Recorded data:
....................
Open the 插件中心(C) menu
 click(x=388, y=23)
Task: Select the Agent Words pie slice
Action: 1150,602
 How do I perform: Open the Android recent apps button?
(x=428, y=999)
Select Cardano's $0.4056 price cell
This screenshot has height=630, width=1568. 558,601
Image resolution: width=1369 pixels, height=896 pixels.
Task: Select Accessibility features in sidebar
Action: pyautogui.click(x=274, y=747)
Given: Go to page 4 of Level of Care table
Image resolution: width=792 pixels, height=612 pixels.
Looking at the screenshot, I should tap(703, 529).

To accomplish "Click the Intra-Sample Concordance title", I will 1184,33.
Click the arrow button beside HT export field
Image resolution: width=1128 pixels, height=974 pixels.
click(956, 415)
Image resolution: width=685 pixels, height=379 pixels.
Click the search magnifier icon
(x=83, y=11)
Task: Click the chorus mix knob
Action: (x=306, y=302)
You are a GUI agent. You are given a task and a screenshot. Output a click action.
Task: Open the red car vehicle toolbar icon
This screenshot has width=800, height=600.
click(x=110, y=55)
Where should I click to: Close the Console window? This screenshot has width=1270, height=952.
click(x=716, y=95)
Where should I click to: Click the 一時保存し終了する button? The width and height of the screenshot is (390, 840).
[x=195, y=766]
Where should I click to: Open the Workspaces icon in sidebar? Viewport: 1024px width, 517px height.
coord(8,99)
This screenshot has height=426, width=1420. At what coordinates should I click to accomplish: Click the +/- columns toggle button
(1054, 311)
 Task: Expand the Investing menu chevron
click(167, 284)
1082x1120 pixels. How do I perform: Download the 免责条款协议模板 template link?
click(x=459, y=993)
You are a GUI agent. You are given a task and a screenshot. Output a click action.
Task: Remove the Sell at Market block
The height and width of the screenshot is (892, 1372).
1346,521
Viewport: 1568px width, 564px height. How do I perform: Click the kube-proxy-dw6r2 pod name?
....................
Task item: Each entry must be retyped exactly as it was written above.

Answer to this exercise:
Open the 插件中心(C) menu
 click(x=388, y=23)
Task: Select the Agent Words pie slice
Action: 1150,602
 How do I perform: Open the Android recent apps button?
(x=428, y=999)
Select Cardano's $0.4056 price cell
This screenshot has height=630, width=1568. 558,601
Image resolution: width=1369 pixels, height=896 pixels.
Task: Select Accessibility features in sidebar
Action: pyautogui.click(x=274, y=747)
Given: Go to page 4 of Level of Care table
Image resolution: width=792 pixels, height=612 pixels.
Looking at the screenshot, I should tap(703, 529).

To accomplish "Click the Intra-Sample Concordance title", I will 1184,33.
Click the arrow button beside HT export field
Image resolution: width=1128 pixels, height=974 pixels.
click(956, 415)
Image resolution: width=685 pixels, height=379 pixels.
Click the search magnifier icon
(x=83, y=11)
Task: Click the chorus mix knob
Action: (x=306, y=302)
You are a GUI agent. You are given a task and a screenshot. Output a click action.
Task: Open the red car vehicle toolbar icon
This screenshot has width=800, height=600.
click(x=110, y=55)
Where should I click to: Close the Console window? This screenshot has width=1270, height=952.
click(x=716, y=95)
Where should I click to: Click the 一時保存し終了する button? The width and height of the screenshot is (390, 840).
[x=195, y=766]
Where should I click to: Open the Workspaces icon in sidebar? Viewport: 1024px width, 517px height.
coord(8,99)
This screenshot has height=426, width=1420. At what coordinates should I click to accomplish: Click the +/- columns toggle button
(1054, 311)
 Task: Expand the Investing menu chevron
click(167, 284)
1082x1120 pixels. How do I perform: Download the 免责条款协议模板 template link?
click(x=459, y=993)
You are a GUI agent. You are given a task and a screenshot. Output a click action.
Task: Remove the Sell at Market block
The height and width of the screenshot is (892, 1372).
1346,521
Viewport: 1568px width, 564px height. How do I perform: Click the kube-proxy-dw6r2 pod name?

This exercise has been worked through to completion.